Output result: through totally 279004 of the tDMR after extending
Preceding 10 row of output file form are as follows:
Table 3
Back 8 row are as follows:
Table 4
The 3rd step: candidate tDMR is filtered
Based on filtration condition candidate tDMR is filtered, filtration condition comprises: (1) FDR<=0.05; The average coverage in the tDMR zone that (2) obtains is greater than 20 reads; The coverage of the CG site single-point that (3) obtains is greater than 10 reads; (4) accuracy of sampling with replacement assay being carried out in the CpG site among the tDMR that obtains will be more than 95%.
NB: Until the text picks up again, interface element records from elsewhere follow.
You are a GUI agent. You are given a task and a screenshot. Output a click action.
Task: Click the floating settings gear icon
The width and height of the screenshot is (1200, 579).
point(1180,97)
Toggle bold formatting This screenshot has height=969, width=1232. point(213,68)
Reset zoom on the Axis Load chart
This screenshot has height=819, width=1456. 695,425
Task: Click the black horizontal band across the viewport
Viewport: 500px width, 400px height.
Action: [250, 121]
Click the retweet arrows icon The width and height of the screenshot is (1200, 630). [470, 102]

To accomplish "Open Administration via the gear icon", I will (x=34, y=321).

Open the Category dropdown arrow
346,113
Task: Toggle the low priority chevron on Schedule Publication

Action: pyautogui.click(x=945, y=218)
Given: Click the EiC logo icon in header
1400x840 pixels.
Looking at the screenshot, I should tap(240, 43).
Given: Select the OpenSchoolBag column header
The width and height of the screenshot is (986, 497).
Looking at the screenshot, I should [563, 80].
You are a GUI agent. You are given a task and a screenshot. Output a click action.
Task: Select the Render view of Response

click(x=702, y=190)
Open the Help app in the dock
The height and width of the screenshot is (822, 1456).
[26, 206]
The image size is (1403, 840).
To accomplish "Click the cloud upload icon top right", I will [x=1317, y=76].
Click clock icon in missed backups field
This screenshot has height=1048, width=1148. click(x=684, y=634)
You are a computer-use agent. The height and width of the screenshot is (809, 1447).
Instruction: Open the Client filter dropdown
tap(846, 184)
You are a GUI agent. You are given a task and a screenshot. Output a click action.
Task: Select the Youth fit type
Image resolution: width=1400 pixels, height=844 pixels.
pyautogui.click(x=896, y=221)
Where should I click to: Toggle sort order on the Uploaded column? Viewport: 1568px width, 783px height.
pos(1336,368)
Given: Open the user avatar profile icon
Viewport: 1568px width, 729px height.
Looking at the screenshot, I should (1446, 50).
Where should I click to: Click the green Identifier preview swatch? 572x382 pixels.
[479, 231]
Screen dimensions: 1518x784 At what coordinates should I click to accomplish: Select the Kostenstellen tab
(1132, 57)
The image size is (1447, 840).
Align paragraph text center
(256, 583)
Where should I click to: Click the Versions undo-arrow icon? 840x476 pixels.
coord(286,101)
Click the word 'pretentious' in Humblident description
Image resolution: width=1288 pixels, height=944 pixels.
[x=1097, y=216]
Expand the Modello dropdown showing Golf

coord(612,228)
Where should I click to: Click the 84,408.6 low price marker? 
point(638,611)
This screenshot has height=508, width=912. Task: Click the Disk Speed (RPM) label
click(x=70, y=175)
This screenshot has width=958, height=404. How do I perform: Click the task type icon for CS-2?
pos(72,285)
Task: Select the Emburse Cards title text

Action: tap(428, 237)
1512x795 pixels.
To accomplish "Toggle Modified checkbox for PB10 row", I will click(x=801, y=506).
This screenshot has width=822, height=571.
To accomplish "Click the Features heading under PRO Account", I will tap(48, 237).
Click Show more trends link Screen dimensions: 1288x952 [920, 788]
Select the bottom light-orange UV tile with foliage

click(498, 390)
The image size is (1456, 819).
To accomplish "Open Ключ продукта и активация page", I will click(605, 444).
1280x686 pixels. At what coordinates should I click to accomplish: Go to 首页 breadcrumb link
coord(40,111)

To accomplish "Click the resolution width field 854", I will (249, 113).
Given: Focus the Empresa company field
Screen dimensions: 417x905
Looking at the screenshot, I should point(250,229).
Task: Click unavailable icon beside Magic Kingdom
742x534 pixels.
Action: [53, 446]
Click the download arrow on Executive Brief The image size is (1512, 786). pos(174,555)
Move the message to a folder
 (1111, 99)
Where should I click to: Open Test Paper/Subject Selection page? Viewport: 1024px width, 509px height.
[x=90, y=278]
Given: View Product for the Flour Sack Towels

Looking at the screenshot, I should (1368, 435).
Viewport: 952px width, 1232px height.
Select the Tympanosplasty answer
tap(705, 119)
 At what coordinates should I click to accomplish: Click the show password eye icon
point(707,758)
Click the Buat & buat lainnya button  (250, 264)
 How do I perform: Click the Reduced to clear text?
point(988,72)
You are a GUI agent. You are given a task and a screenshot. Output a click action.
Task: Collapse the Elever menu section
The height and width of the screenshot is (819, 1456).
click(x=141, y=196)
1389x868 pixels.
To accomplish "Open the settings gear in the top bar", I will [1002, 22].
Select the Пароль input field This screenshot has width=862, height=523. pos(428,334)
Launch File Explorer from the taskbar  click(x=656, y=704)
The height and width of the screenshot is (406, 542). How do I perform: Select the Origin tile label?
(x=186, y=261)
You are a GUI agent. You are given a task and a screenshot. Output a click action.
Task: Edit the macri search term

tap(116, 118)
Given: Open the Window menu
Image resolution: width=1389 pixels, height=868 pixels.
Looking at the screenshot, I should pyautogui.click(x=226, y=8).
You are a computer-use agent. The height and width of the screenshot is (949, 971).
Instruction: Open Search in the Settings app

Utilizing order under the linux to finish filters tDMR:
sort-k?2-n?outfile/CG/chr$i.CG.ext?|awk′\$16>0.95{a=\$1;for(i=2;i<16;i++){a=a\″\t\″\$i}{print?a}}′|uniq>outfile/CG/chr$i.CG.ext.filter;echo?filter?done″
Output result: obtain 36924 tDMR at last altogether through filtering.Dependency checking through tDMR and genetic expression relation is about to all genes that occur and finds in tDMR, whether the exploit information analytical procedure finds the relation of gene expression amount and the rate of methylating identical with known relationship, and statistics gets final product.The tDMR accuracy rate that present method finds can be more than 85%.
Totally 15 be listed as:
Preceding 8 row of output file form are as follows:
Table 5
Back 7 row are as follows:
Table 6
In above-mentioned application examples, determined the methylation state in each CpG site on the full genome, Kai Fa tDMR software can be analyzed two order-checking samples on full genomic level on this basis, find out simply, fast and organize the differences zone that methylates, improve detection efficiency greatly, reduced cost.Above-mentioned processing can divide the karyomit(e) parallel running on full genome, thus raising speed and efficient, the present invention divides the karyomit(e) parallel running on full genome, can further improve speed and efficient, and speed is fast, the efficient height.
Description of the invention provides for example with for the purpose of describing, and is not exhaustively or limit the invention to disclosed form.Many modifications and variations are obvious for the ordinary skill in the art.Selecting and describing embodiment is for better explanation principle of the present invention and practical application, thereby and makes those of ordinary skill in the art can understand the various embodiment that have various modifications that the present invention's design is suitable for specific end use.